HLA locus-specific risks impacted clinical outcomes of haplo HCT using PTCy and found that HLA-B leader influences non-relapse mortality and survival, HLA-DRB1 mismatch in the graft versus host direction (GVH) impacts relapse and disease-free survival (DFS), and HLA-DPB1 mismatches influence overall survival (OS) and DFS. Multivariable models assessed transplant outcomes associate with 3 HLA factors: (1) B-leader dimorphism (MM, MT, TT) matching, (2) HLA-DRB1 mismatching in the graft-versus-host (GVH) direction, and (3) Nonpermissive HLA-DPB1 mismatching in the GVH direction.

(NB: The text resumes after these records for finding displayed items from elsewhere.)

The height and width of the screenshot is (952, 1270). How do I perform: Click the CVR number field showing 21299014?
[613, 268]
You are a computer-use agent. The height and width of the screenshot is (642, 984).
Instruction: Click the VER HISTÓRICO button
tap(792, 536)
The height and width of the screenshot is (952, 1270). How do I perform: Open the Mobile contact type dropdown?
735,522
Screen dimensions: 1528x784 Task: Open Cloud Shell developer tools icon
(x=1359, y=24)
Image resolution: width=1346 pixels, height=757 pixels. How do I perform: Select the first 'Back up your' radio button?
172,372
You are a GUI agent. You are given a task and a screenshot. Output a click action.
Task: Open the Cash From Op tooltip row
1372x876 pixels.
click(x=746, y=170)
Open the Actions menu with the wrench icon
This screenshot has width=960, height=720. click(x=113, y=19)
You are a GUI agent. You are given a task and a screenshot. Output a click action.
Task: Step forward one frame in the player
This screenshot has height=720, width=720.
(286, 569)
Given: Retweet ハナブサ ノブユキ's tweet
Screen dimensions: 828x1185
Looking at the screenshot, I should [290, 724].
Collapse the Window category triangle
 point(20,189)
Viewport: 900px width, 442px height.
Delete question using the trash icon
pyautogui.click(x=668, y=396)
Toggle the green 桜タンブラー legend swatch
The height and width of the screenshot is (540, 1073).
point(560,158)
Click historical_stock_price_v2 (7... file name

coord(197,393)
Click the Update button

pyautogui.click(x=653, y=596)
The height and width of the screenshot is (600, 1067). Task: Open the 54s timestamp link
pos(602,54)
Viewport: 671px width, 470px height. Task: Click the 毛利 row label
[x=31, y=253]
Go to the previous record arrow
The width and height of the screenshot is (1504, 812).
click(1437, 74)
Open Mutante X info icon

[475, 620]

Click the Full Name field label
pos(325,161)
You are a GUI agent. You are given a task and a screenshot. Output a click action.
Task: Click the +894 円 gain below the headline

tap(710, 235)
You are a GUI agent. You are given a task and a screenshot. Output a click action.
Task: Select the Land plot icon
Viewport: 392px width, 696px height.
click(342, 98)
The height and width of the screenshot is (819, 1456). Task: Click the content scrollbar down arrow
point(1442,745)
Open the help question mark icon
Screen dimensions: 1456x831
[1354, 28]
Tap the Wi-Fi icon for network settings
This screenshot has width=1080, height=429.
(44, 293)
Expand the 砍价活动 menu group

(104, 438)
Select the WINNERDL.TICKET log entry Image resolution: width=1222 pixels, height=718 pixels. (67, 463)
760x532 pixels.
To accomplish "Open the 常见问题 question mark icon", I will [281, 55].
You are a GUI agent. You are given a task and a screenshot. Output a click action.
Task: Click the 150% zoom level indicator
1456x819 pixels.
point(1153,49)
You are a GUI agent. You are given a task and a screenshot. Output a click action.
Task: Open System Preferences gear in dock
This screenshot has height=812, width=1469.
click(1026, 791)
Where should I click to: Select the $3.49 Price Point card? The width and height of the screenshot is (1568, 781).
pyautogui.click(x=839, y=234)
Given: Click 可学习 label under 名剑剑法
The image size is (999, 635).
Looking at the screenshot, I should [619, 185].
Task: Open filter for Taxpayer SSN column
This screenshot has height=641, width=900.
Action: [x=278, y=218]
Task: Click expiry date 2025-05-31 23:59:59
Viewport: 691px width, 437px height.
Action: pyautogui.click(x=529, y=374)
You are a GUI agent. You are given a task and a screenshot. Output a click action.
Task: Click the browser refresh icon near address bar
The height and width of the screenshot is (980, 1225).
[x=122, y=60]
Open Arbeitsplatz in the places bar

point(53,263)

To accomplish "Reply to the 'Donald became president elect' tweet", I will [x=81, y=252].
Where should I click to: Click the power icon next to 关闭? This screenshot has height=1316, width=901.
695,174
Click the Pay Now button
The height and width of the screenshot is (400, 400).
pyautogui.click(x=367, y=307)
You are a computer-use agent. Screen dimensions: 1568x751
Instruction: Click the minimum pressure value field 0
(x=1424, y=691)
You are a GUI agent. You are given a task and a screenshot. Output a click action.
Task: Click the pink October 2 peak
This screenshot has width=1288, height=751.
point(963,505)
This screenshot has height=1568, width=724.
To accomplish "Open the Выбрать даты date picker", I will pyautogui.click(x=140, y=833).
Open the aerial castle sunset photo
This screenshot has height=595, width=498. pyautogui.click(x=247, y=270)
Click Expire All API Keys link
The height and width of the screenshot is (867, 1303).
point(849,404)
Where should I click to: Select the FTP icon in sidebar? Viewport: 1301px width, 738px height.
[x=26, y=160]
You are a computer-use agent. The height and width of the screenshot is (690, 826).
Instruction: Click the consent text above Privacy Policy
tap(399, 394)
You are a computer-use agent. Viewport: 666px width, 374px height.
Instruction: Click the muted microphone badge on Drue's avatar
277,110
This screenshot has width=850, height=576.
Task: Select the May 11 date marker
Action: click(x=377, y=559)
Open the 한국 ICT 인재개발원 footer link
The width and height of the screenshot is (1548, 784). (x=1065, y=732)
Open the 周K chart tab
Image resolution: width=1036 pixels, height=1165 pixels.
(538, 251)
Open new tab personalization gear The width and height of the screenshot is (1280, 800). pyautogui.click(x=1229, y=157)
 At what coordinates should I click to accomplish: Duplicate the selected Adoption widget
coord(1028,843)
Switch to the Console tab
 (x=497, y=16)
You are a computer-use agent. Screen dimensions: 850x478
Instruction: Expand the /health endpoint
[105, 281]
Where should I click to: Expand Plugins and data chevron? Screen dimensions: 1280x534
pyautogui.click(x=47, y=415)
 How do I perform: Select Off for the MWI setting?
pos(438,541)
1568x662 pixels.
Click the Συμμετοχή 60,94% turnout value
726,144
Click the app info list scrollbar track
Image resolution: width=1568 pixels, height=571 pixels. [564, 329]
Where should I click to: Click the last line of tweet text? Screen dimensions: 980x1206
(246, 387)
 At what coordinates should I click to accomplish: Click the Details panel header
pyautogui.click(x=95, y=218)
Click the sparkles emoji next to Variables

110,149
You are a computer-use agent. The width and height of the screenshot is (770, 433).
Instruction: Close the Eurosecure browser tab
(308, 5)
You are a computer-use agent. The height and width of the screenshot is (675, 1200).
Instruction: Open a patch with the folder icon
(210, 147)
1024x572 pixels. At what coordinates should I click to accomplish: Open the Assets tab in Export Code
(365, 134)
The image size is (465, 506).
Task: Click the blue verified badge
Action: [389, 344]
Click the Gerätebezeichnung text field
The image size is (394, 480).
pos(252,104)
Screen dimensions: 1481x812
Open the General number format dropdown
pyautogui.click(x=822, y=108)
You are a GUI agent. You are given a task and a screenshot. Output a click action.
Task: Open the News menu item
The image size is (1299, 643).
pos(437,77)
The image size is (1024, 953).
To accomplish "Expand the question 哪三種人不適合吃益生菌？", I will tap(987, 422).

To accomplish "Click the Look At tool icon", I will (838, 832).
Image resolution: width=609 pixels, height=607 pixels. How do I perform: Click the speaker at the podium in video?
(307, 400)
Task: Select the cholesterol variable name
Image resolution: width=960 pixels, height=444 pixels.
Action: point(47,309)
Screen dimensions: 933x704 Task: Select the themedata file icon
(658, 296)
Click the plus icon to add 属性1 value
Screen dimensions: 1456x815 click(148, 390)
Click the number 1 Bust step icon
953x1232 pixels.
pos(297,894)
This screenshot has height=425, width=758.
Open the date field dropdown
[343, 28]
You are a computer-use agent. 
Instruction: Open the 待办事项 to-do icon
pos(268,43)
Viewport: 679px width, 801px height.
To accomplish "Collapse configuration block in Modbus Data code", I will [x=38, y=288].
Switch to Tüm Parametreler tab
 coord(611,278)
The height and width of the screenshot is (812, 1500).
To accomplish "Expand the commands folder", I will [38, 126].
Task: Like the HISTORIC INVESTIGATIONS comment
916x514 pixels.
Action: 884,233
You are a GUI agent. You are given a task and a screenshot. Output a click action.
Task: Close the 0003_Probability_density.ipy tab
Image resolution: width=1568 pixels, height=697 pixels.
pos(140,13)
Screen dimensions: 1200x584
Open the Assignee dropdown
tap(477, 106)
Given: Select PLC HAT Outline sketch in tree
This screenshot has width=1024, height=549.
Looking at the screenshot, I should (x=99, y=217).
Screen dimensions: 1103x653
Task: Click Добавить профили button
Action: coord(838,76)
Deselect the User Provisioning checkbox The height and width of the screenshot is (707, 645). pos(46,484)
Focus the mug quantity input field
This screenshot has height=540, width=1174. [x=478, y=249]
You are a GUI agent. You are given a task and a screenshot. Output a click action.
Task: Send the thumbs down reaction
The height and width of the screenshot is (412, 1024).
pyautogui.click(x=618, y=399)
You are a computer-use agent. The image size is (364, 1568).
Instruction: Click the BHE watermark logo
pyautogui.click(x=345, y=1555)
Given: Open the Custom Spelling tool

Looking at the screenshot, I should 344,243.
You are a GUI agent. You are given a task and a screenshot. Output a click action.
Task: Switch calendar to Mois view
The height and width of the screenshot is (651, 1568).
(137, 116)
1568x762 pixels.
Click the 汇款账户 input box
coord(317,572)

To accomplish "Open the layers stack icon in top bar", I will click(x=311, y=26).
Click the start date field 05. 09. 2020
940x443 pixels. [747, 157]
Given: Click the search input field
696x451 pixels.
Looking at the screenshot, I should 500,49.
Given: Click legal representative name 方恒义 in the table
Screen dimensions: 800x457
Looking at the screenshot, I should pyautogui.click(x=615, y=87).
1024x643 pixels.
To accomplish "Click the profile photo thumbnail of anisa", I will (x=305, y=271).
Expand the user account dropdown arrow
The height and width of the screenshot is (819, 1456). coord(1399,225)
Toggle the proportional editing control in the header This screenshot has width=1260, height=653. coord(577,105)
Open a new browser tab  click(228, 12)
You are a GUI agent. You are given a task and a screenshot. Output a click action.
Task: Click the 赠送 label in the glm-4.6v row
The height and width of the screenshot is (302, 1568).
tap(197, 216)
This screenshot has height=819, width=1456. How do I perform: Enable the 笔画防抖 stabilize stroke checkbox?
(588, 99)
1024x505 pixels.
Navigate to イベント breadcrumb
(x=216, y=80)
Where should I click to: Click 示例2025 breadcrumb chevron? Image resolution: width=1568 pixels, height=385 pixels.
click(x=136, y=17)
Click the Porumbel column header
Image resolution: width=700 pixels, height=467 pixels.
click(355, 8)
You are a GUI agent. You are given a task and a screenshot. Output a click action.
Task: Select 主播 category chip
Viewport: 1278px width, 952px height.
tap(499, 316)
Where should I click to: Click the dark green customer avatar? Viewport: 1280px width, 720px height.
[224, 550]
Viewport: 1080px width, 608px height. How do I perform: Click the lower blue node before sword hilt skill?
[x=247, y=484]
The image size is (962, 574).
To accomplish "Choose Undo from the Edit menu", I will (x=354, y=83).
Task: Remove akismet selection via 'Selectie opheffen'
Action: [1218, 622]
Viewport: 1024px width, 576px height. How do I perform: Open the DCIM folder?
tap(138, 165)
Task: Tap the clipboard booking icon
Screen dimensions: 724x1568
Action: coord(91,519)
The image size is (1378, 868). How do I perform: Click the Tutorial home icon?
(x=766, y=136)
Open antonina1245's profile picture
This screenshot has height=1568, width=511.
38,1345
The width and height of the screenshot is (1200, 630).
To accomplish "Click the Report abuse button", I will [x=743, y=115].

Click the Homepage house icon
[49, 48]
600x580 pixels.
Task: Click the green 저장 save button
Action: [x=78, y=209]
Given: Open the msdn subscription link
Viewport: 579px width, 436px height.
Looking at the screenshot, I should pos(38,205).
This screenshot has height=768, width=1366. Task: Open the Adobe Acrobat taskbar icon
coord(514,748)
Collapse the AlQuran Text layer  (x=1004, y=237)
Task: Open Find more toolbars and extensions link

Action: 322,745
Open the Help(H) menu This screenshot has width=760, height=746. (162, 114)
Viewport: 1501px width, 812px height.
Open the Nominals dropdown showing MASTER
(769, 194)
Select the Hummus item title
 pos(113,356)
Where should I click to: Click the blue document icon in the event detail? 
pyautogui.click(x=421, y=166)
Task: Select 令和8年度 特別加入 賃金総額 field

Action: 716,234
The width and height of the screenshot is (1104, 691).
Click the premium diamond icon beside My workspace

The study examined transplantations of 1,434 patients between 2008 and 2017 who underwent T-cell-replete haploHCT with PTCy for acute leukemia or myelodysplastic syndrome (MDS). The diagnosis distribution was 58% AML, 23% ALL, and 19% MDS. The median age was 54 and the range was 1 to 78 years old. The median follow-up was 12 months. In 43% of the recipients, marrow was the graft source and in 45% myeloablative conditioning was used.
The results showed HLA-B leader mismatching is a risk factor for non-relapse mortality (NRM) and worse OS and DFS. HLA-DRB1 or nonpermissive HLA-DPB1 mismatch was associated with reduced relapse and improved DFS.